# Document and screenshot pointing entries
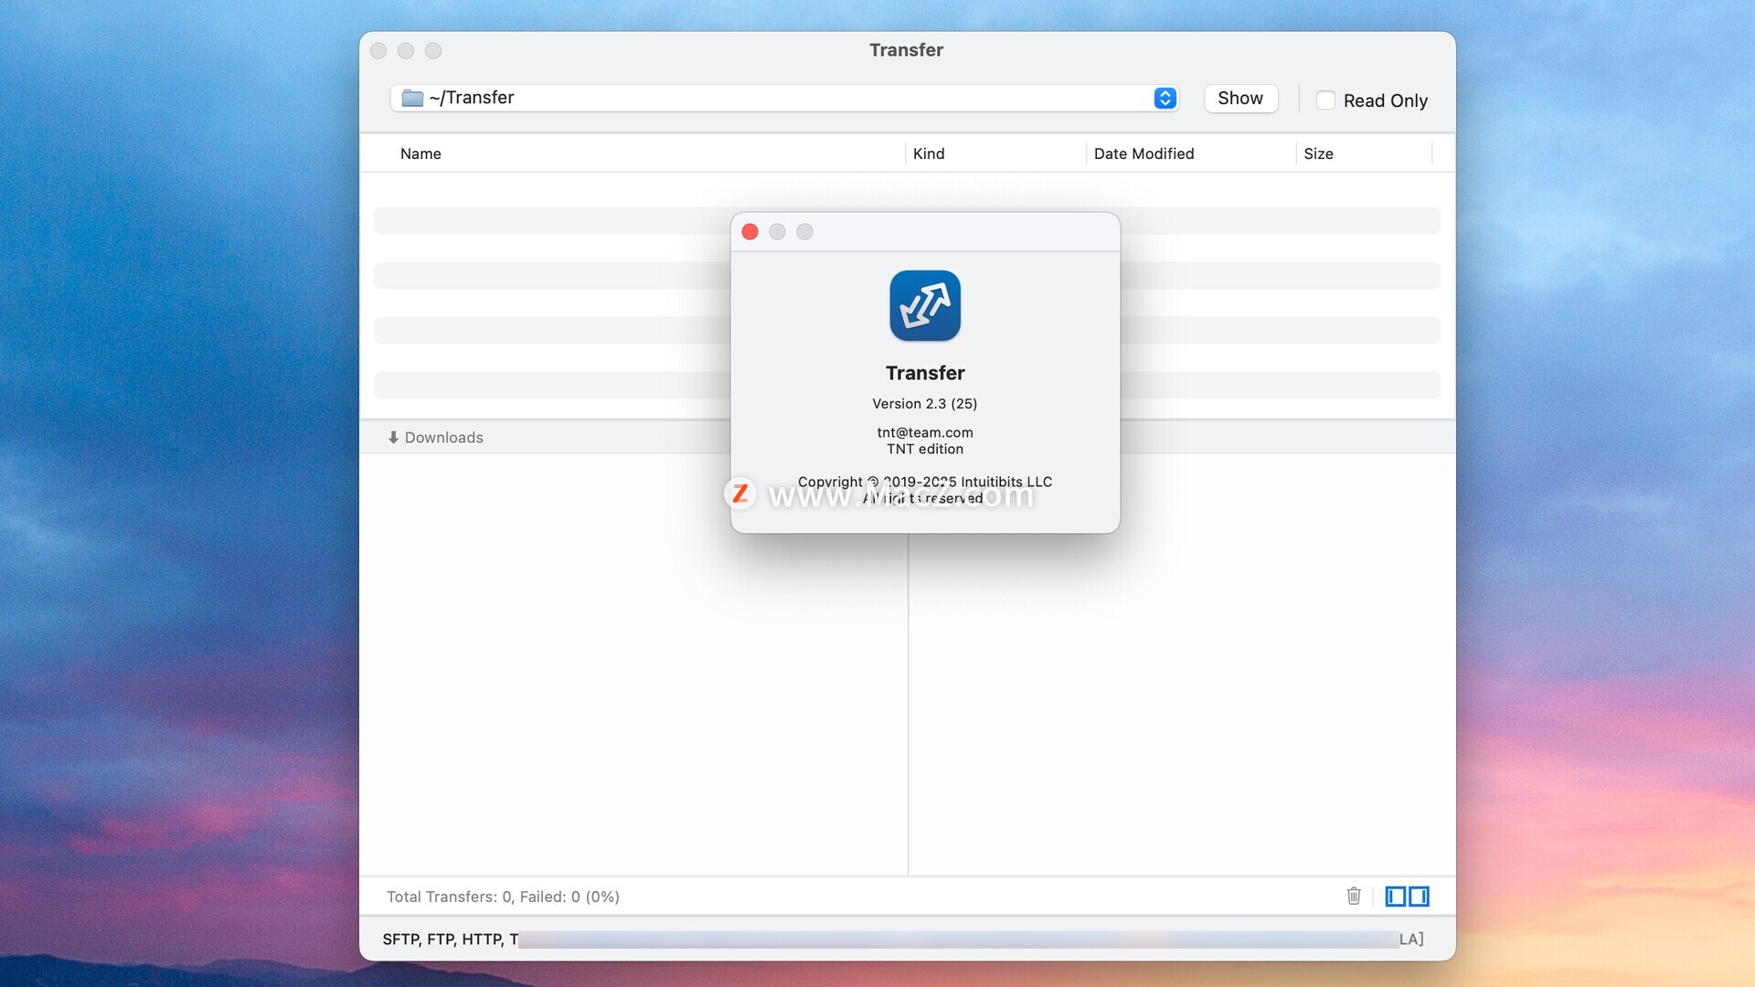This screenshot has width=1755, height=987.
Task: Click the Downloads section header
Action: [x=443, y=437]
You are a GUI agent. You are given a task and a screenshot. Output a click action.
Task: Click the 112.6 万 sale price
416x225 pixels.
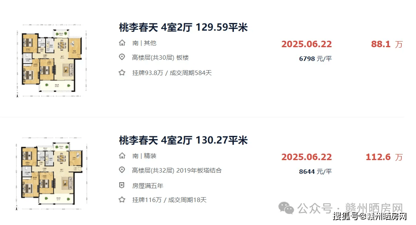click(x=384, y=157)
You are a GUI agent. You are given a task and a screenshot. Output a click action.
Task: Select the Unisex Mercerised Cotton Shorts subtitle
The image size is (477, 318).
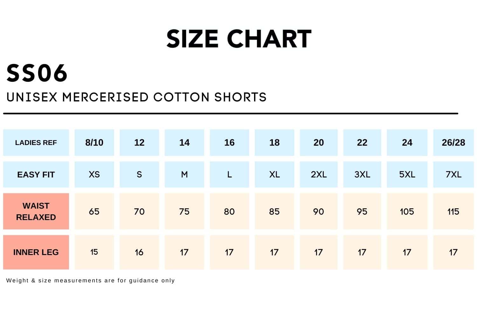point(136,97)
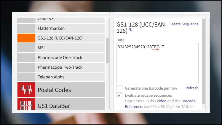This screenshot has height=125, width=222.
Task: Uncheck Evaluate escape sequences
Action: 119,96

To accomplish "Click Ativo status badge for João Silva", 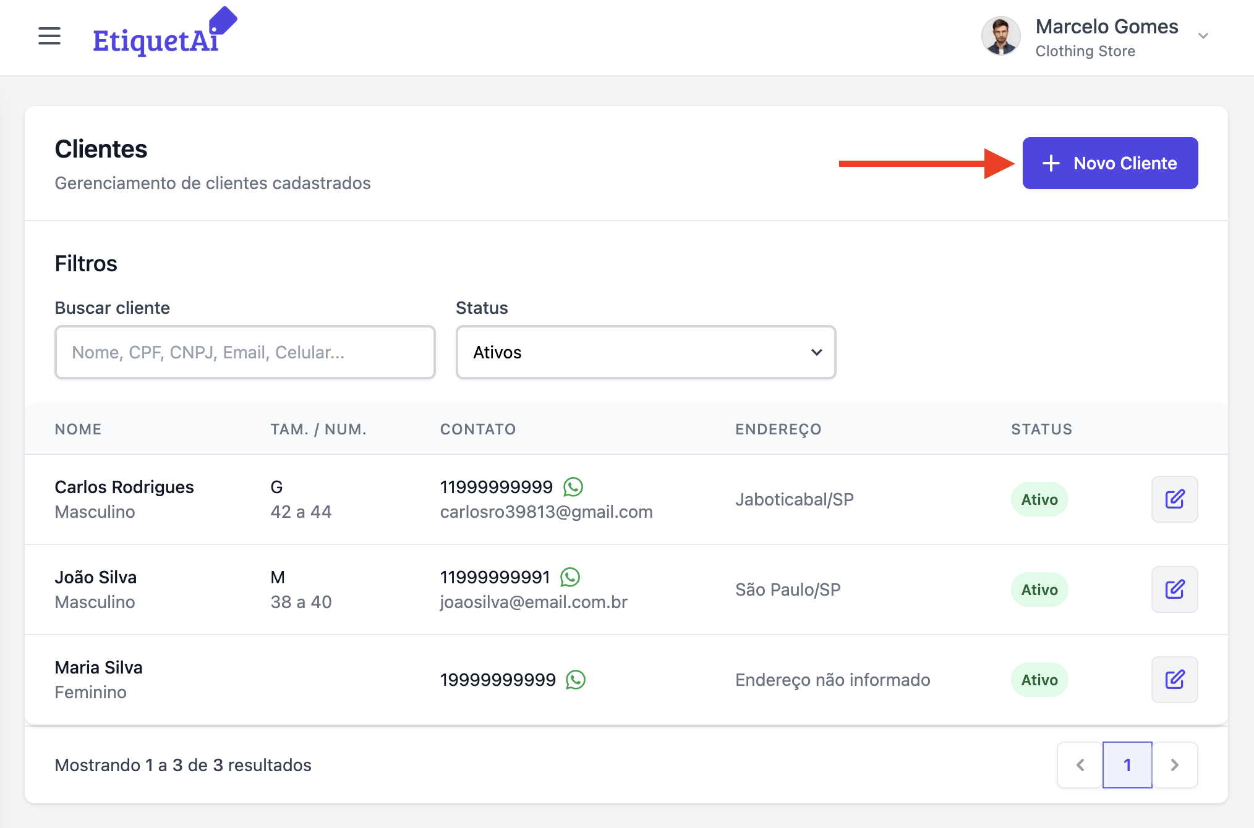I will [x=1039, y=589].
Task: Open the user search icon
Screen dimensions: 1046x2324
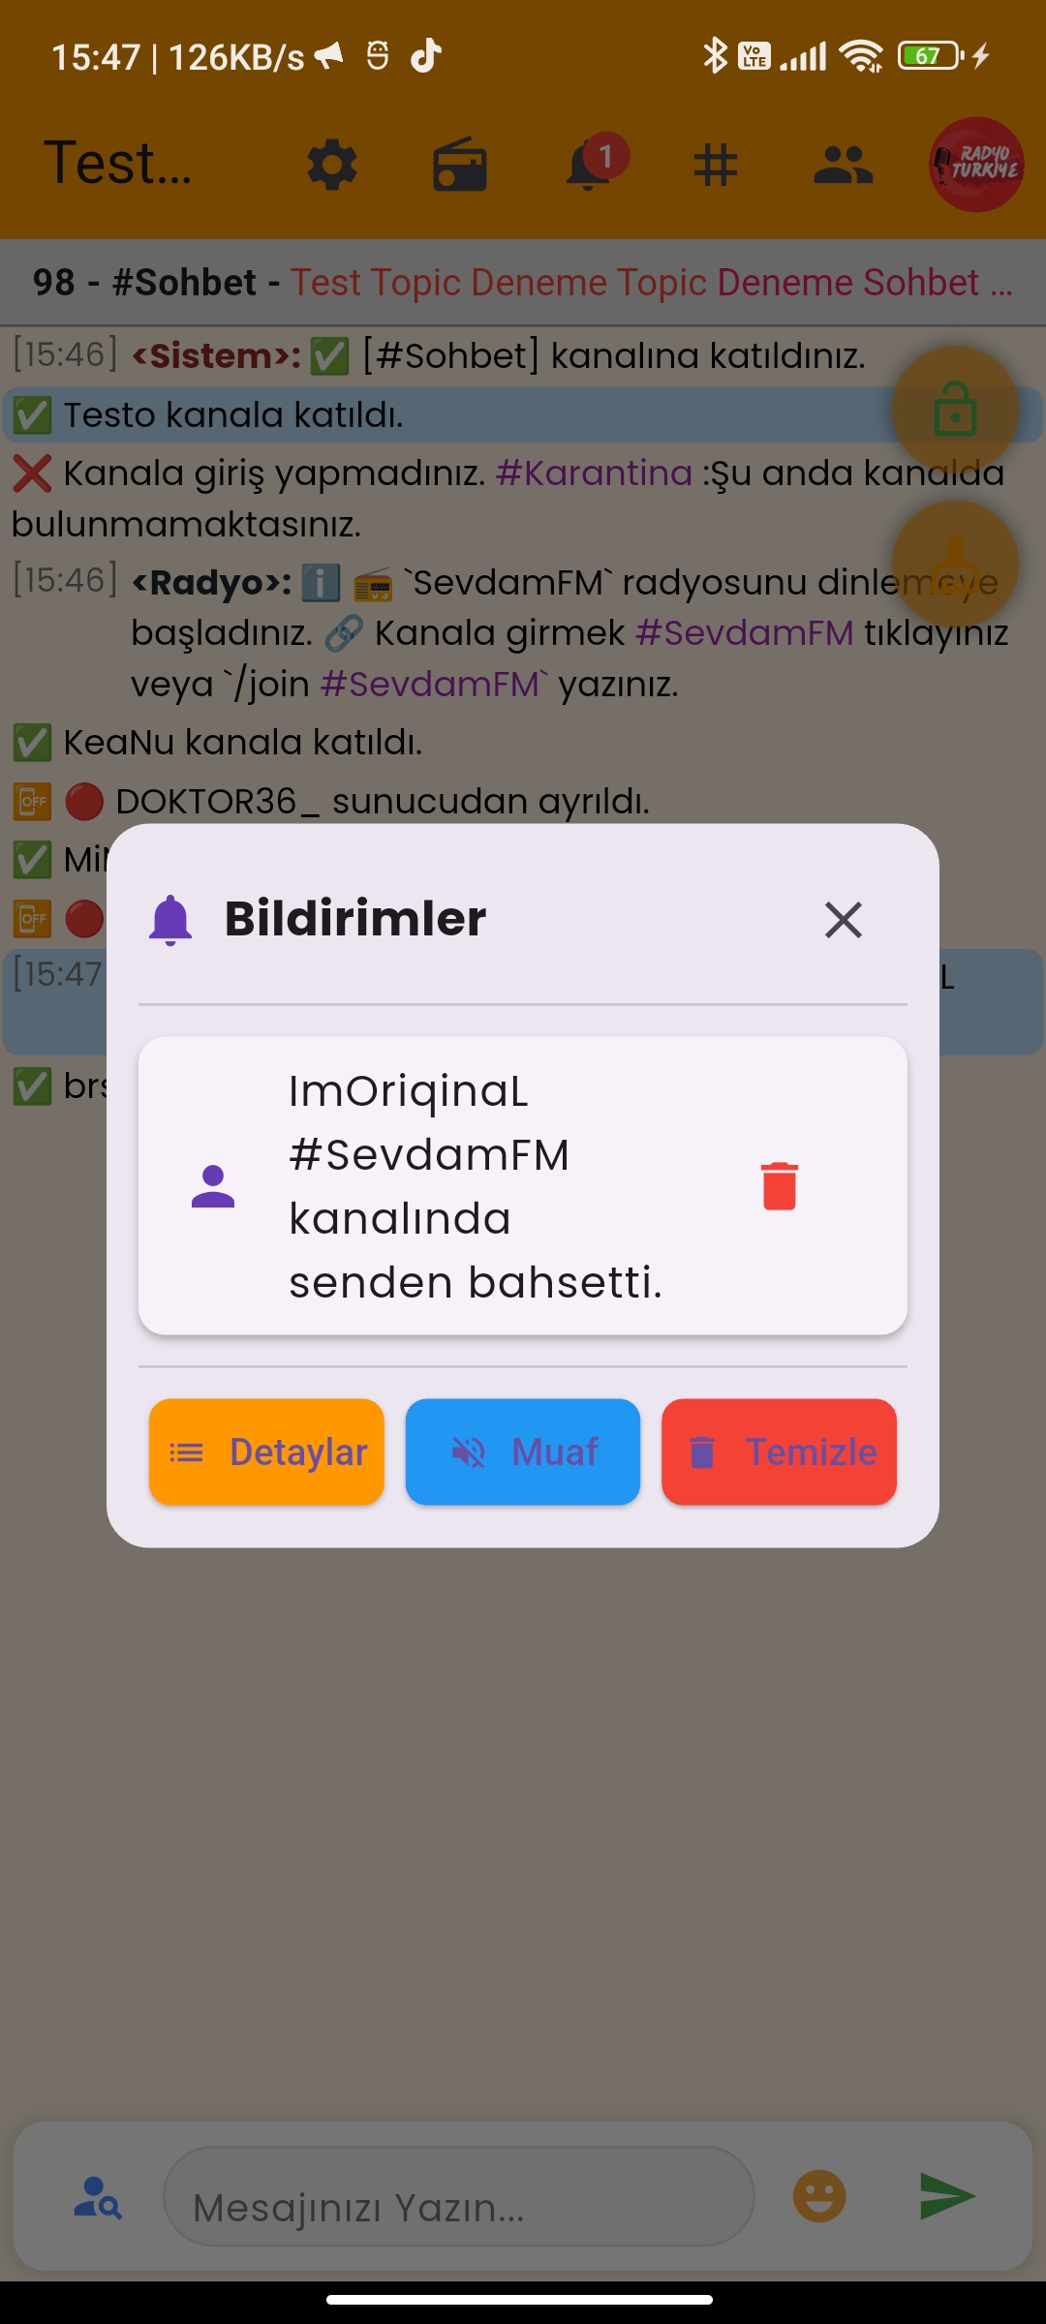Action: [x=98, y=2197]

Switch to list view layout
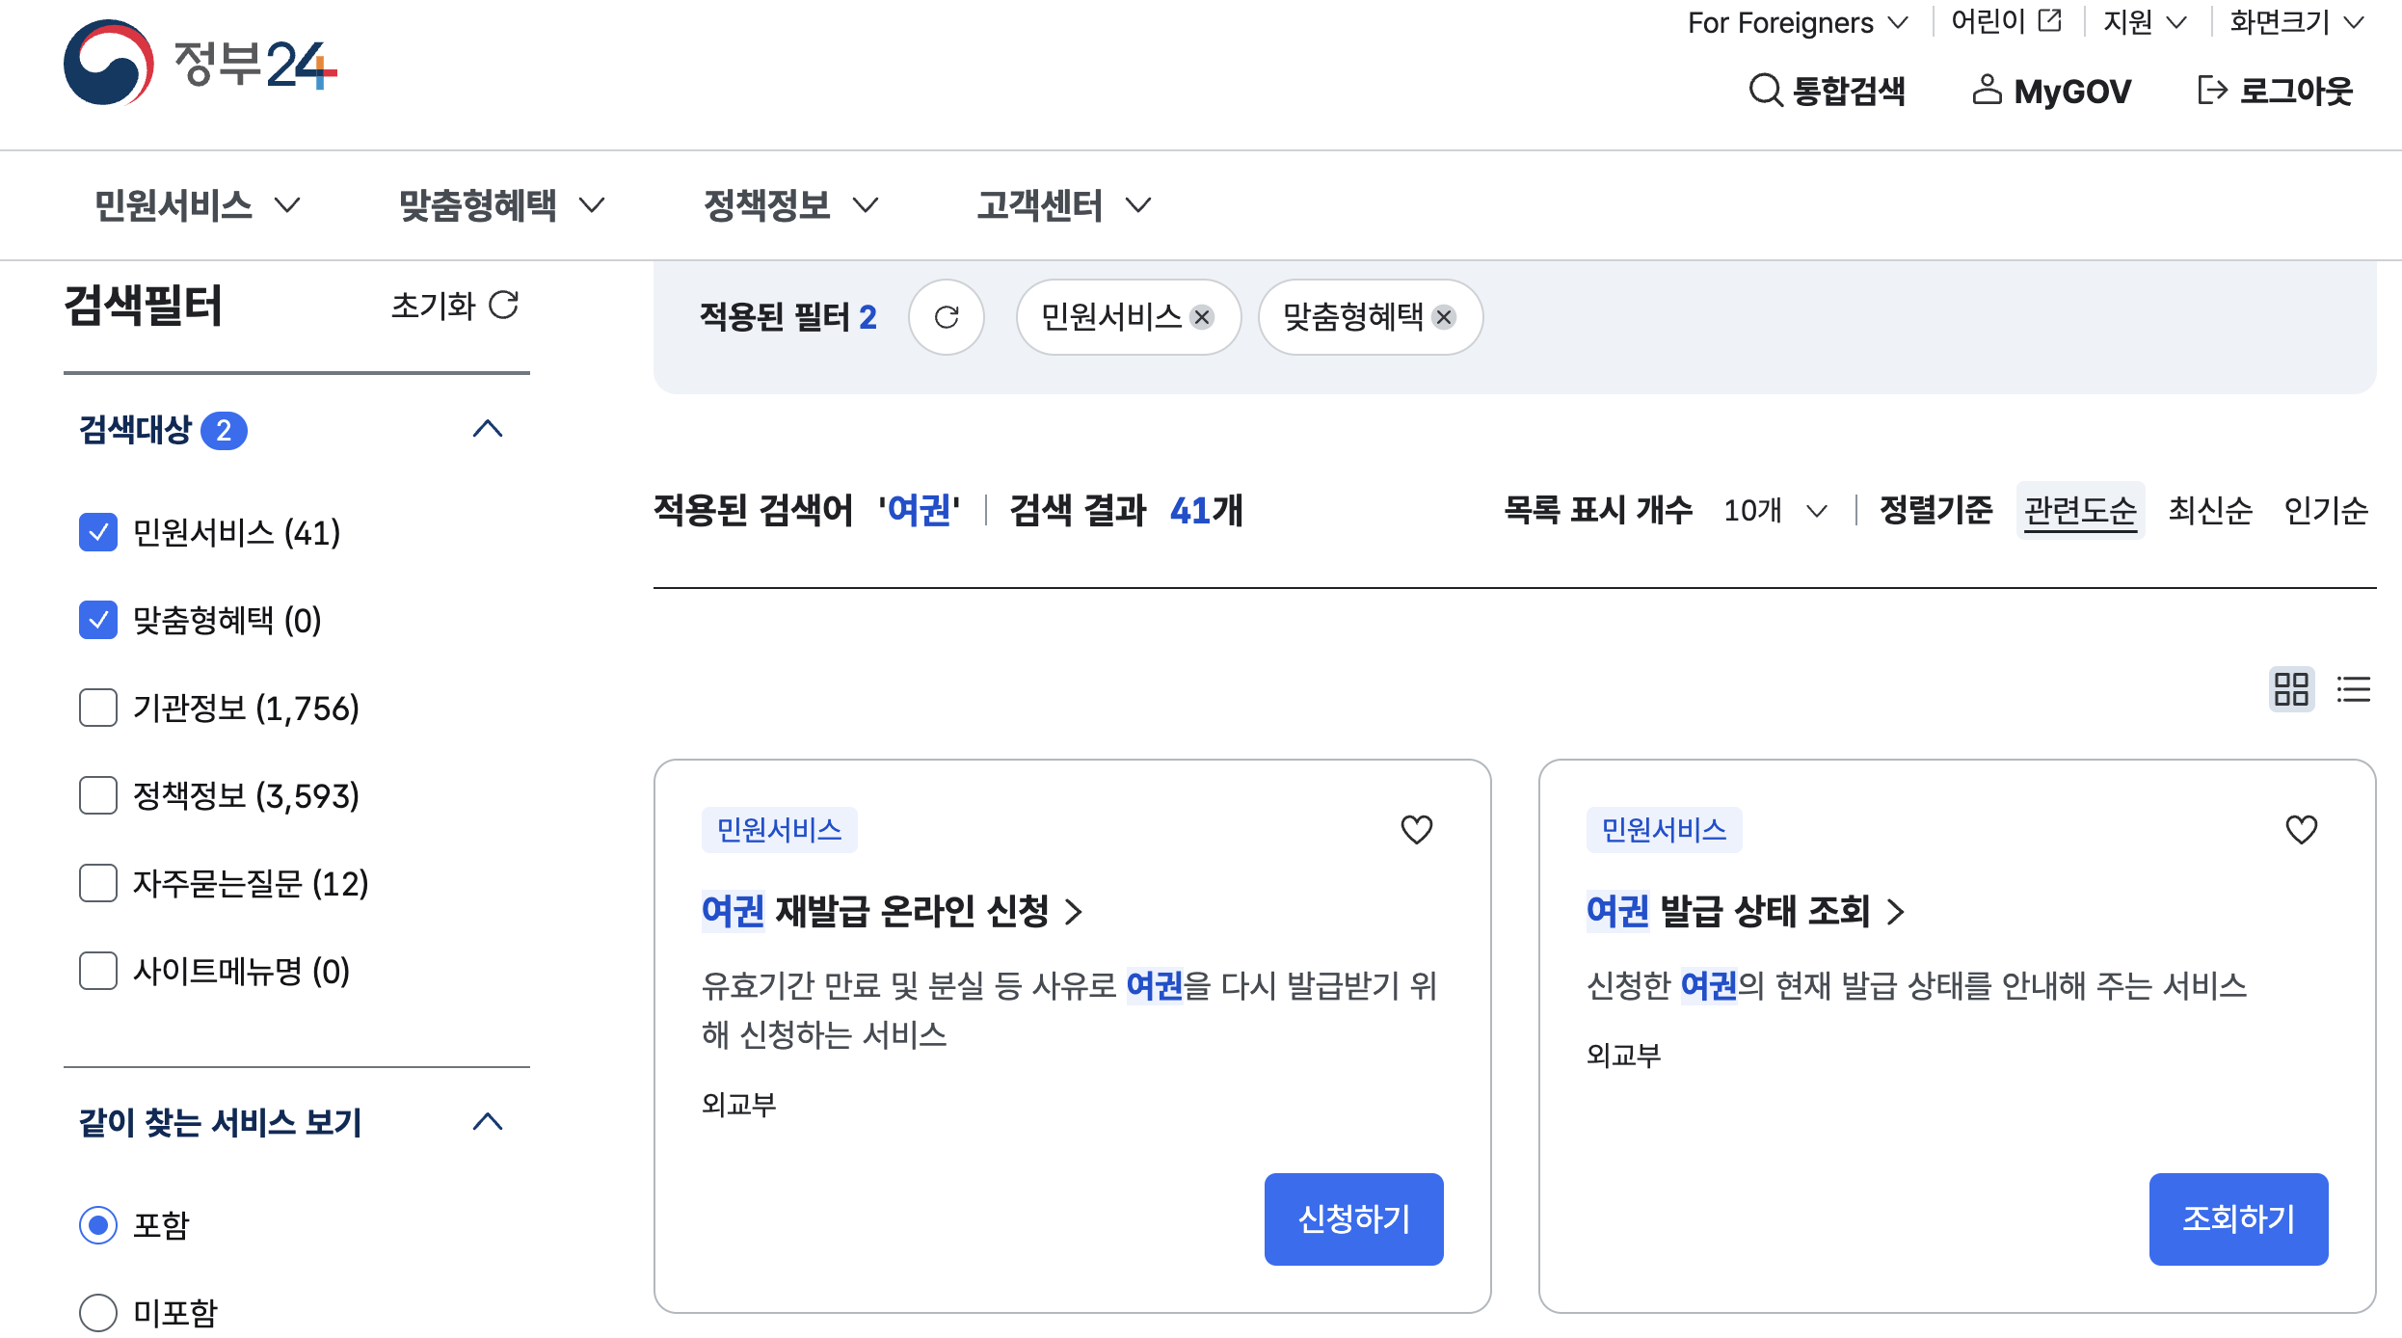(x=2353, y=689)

# What you should do
Rewrite everything from the line containing "Task: Open the user search icon" down to the end of the data, substituting "grid view" for "list view" and changing nothing else. Leave the pictures out.

# Result
Task: Open the user search icon
Screen dimensions: 1046x2324
Action: [x=98, y=2197]

Switch to grid view layout
(x=2353, y=689)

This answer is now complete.